Retour en images sur le concert qui a donné le ton de cette magnifique semaine scientifique à Tarascon-sur-Ariège.
En ouverture de la troisième édition du Cleedi, séminaire scientifique international pas comme les autres, chercheurs venus de France, du Japon, de Suisse et d’Allemagne se sont retrouvés autour d’un moment musical fort, à l’image de l’esprit de la rencontre : exigeant, ouvert et résolument humain. Pendant toute une semaine, une trentaine de scientifiques – jeunes doctorants et chercheurs confirmés – ont partagé conférences de haut niveau et temps d’échanges informels, favorisant les croisements inattendus et les collaborations audacieuses.
Imaginé en 2021, le Cleedi bouscule les codes des grands congrès traditionnels. Ici, les matinées sont portées par des interventions de chercheurs de premier plan – dont, cette année, deux lauréats de la médaille Arthur Holmes de l’European Geophysical Union – et les après-midis laissent place aux discussions spontanées, aux expérimentations collectives et aux découvertes du territoire. De ces rencontres sont nés des projets aussi surprenants qu’inspirants : dialogues entre physiciennes quantiques et sismologues pour sonder l’intérieur de la Terre, ou encore simulations de glissements de terrain générant de nouvelles données satellitaires.

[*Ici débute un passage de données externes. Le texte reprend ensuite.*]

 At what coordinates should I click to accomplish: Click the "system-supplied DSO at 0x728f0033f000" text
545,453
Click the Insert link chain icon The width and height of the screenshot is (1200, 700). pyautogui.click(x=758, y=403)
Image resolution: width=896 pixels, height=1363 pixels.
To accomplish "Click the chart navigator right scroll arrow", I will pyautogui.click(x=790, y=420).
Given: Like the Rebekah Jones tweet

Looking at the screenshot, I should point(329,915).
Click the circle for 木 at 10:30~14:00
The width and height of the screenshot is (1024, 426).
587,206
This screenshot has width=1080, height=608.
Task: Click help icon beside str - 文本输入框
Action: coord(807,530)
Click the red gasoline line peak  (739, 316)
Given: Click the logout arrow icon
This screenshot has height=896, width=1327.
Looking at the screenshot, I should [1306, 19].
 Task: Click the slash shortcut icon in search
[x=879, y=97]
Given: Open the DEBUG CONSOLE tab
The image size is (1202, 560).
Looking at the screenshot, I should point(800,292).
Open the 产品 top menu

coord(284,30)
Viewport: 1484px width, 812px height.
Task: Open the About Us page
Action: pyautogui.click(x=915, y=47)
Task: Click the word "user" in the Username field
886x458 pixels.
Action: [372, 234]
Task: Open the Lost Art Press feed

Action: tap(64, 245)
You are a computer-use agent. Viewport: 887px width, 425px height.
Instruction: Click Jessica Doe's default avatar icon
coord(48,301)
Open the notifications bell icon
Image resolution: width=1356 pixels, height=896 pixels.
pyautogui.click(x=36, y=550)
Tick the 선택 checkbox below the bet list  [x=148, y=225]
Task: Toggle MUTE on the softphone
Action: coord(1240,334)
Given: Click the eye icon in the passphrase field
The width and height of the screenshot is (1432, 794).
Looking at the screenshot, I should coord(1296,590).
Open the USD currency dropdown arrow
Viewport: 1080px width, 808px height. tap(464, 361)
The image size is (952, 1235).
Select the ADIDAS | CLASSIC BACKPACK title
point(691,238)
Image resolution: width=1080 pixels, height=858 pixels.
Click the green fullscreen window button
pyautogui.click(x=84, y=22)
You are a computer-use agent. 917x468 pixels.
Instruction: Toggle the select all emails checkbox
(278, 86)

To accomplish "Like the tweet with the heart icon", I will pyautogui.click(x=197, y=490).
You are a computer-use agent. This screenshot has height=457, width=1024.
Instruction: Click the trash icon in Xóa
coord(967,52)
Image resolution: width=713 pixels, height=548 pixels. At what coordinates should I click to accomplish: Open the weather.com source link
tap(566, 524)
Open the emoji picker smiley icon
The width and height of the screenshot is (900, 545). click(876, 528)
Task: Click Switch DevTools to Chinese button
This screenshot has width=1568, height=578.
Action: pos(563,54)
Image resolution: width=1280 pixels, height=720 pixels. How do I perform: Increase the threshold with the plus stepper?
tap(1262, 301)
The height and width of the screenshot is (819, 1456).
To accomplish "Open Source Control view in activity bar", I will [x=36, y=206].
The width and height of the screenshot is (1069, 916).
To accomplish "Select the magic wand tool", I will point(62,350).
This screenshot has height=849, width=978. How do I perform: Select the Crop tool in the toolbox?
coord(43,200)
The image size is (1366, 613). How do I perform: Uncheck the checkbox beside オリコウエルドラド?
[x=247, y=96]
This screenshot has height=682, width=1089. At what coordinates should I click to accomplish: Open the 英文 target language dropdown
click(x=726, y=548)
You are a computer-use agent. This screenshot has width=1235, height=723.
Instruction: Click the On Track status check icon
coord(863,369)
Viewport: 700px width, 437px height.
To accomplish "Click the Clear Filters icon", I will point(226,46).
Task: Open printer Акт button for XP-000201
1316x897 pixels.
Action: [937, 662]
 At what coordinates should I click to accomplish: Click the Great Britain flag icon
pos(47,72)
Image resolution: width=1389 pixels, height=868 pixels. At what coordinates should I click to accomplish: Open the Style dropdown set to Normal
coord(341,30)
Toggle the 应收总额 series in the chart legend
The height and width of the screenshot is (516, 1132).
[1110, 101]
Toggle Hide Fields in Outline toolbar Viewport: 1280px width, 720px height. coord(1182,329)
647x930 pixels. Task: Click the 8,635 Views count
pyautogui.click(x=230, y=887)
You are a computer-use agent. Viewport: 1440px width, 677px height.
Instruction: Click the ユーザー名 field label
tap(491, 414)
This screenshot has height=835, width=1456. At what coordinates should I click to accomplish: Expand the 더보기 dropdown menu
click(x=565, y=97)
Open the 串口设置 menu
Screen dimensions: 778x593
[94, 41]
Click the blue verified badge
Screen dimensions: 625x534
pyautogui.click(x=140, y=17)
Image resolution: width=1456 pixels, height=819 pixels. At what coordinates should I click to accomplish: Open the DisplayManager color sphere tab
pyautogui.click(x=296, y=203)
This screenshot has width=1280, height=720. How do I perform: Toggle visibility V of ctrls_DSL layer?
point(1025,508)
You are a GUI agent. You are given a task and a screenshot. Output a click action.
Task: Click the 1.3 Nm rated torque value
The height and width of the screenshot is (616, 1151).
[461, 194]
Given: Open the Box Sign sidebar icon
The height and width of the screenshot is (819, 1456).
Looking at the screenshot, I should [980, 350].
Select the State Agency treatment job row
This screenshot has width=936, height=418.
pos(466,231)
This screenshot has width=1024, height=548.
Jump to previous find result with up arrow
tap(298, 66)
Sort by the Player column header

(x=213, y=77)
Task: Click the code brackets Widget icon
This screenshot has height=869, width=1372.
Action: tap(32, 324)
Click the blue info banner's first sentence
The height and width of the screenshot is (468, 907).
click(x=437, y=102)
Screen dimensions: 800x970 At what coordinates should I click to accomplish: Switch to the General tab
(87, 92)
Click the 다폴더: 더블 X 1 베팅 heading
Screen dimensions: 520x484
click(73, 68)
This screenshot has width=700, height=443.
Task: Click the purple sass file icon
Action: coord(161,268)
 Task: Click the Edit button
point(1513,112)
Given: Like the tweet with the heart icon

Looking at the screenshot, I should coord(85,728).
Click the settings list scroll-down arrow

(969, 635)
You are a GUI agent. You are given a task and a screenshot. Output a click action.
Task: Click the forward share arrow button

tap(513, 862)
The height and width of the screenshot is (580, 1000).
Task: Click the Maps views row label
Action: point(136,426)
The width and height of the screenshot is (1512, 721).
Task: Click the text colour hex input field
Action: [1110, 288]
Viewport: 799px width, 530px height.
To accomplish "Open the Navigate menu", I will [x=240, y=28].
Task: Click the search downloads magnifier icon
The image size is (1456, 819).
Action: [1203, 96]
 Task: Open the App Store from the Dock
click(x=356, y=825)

Si Tarascon-sur-Ariège accueille ce rendez-vous international, c’est parce que son cadre montagnard, sa dimension à taille humaine et la qualité de son accueil en font un lieu propice à la réflexion et à la créativité. À l’initiative du projet, Nobuaki Fuji, scientifique et ambassadeur passionné de l’Ariège, voit dans notre territoire un écrin idéal, soutenu activement par l’Office de tourisme et la municipalité.
Et parce que le Cleedi tisse un lien singulier entre science et musique, ce concert d’ouverture illustre parfaitement cette rencontre sensible entre données géophysiques et harmonies. Une autre façon de rappeler que recherche scientifique et création artistique partagent un même moteur : éveiller la curiosité, susciter l’émotion et nourrir le dialogue.